Kembali ke pedestrian. Seiring bertambah waktu (dan usia, hehe), kayaknya kok saya makin terobsesi dengan kata menyenangkan ini. Tanpa saya sadari, ternyata saya suka banget—bahkan tergila-gila dengan berjalan kaki!

Awalnya sih karena terpaksa. Rumah saya terletak di Perumnas, jadi kalau mau ketemu bis / angkot, harus rela jalan kaki nyusurin gang-gang, yang untungnya ga banyak ‘ranjau’, hehe. Sekolah pun demikian. Waktu SD sih gak terlalu berasa karena jaraknya hanya selemparan BH. Waktu SMP, jarak rumah-sekolah mungkin sekitar 3x jarak ke SD dari sekolah. Ada angkot, tapi dari rumah tetep harus ke jalan nunggu angkot. Turun angkot pun, masih harus jalan lumayan ke sekolah. Jadi, mending sekalian aja jalan kaki dari rumah. Sempat sih terpikir betapa enaknya jadi tikus got; ngegunain fasilitas gorong-gorong di bawah jalan aspal menuju ke sekolah; harus panas-panasan… SMA ada peningkatan, yakni naik metromini.

Waktu kuliah, medan berjalan kaki lebih berat. Kost-an saya ada di ujung kompleks. Perlu waktu 5 menit lebih untuk mencapai dunia luar, plus tanjakan berkerikil yang sering makan korban. Sering loh para penghuni kosan keperosok, dan jadi deh tangan-kaki beset-beset. Plus malunya itu lho…hehe (untungnya, jarang ada saksi mata selain teman seperjalanan).

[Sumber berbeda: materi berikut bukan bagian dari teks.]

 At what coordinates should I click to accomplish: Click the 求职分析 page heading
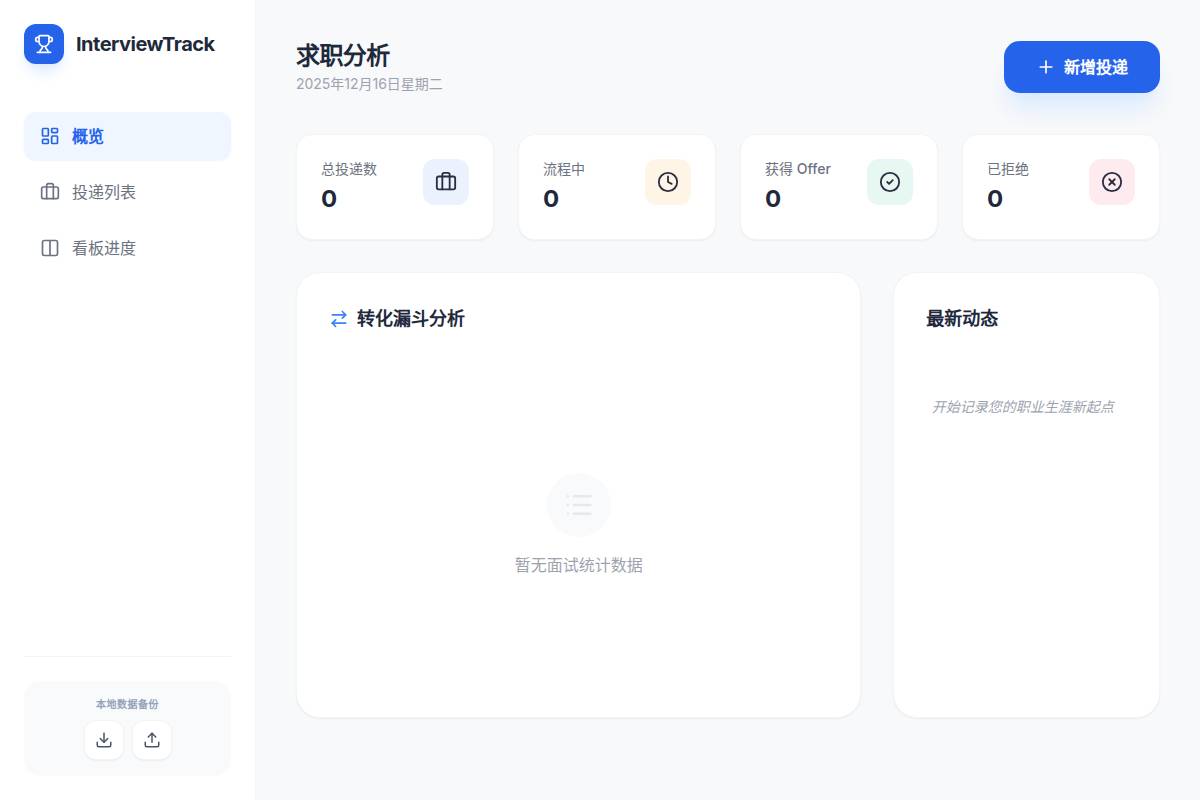tap(343, 56)
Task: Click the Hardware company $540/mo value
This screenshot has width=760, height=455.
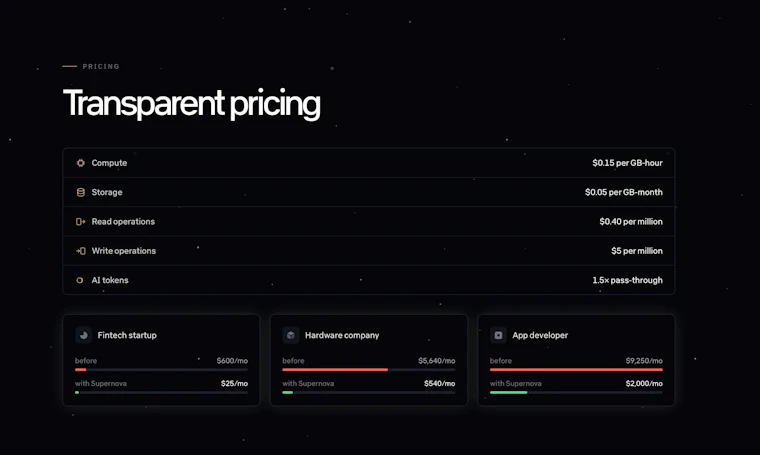Action: click(x=439, y=383)
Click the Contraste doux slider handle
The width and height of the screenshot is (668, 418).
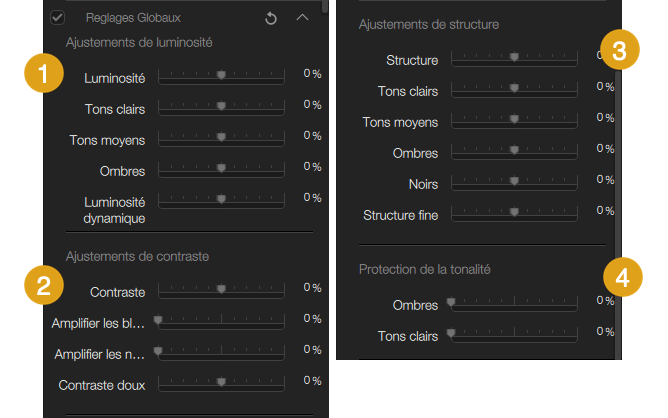pyautogui.click(x=221, y=382)
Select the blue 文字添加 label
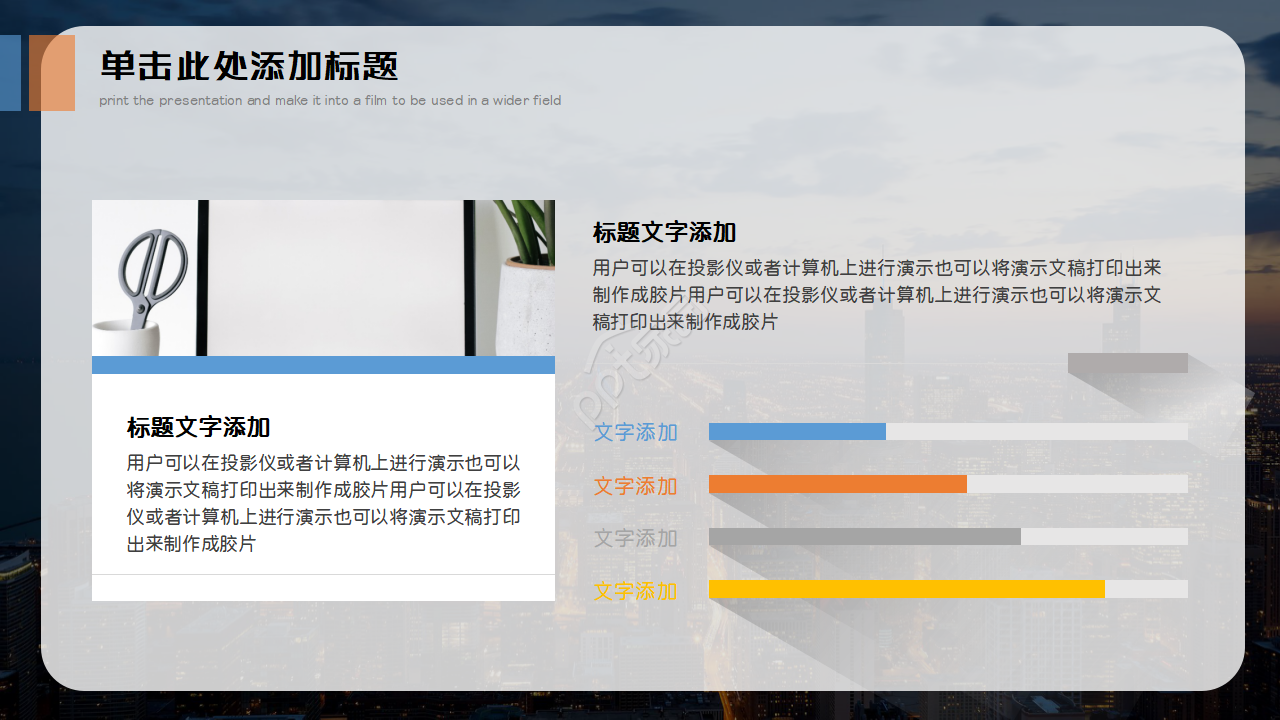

Turun angkot di depan kampus, masih harus berjuang gila-gilaan. Sampe bunderan kampus masih oke. Nah, dari sana, trek mulai menanjak. Saya kuliah di Sastra: ada 2 jalur yang bisa ditempuh: muter lewat FISIP, atau potong jalan lewat tanjakan yang begitu bekennya di kalangan anak Sastra: Tanjakan Cinta. Mungkin dinamain demikian karena hanya dengan cinta dan perjuanganlah kita bisa melaluinya! Jangan coba-coba nanjak sambil ngobrol kalau gak mati mendadak keabisan nafas, hehe. Bisa dipastiin, tawa dan senyum lenyap ga berbekas kala mendaki. Coba bayangkan rasanya kalau telat! Nyesel… banget milih kost-an jauh dengan medan berat, dan kuliah di Sastra dengan Tanjakan Cinta-nya. Weleh. Bayangkan lagi harus melalui itu semua dengan rok panjang dan kemeja selama sebulan pertama kuliah, waktu MABIM. Untungnyaaaaa itu semua sudah berakhir!!!

Tapi ternyata, tanpa disadari, saya nemuin kenikmatan saat jalan kaki. Indah banget saat matahari pagi menyentuh wajah. Maka buat saya, lirik lagu Blur, ‘feel the sunshine on your face…’ itu indah banget.

Nah, saya mulai kenalan dengan macam-macam masalah yang lumayan ‘dalem’, ya saat kuliah. Waktu itulah saya menyadari, tanpa sadar saya selalu jalan kaki saat lagi gundah gulana galau dan gelisah. Entah kenapa, saat mengalami 4G tersebut,otomatis kaki saya melangkah. Bisa ke mana aja. Kadang hanya dari kampus menuju kost-an (padahal di bawah matahari Jatinangor yang jumlahnya ada 3 lho! Alias terik dan puanaaasss buangettt!). Kadang dari kost-an keluar kompleks, lalu jalan-jalan di sekitar sana. Kadang ke Bandung, naik angkot ke mana aja, lalu turun dan jalan kaki kalo nemu tempat yang enak. Itu obat mujarab banget buat saya. Selepas jalan kaki, hati saya rasanya ringan, otak kembali bisa mikir jernih, dan masalah ga lagi terasa segitu beratnya.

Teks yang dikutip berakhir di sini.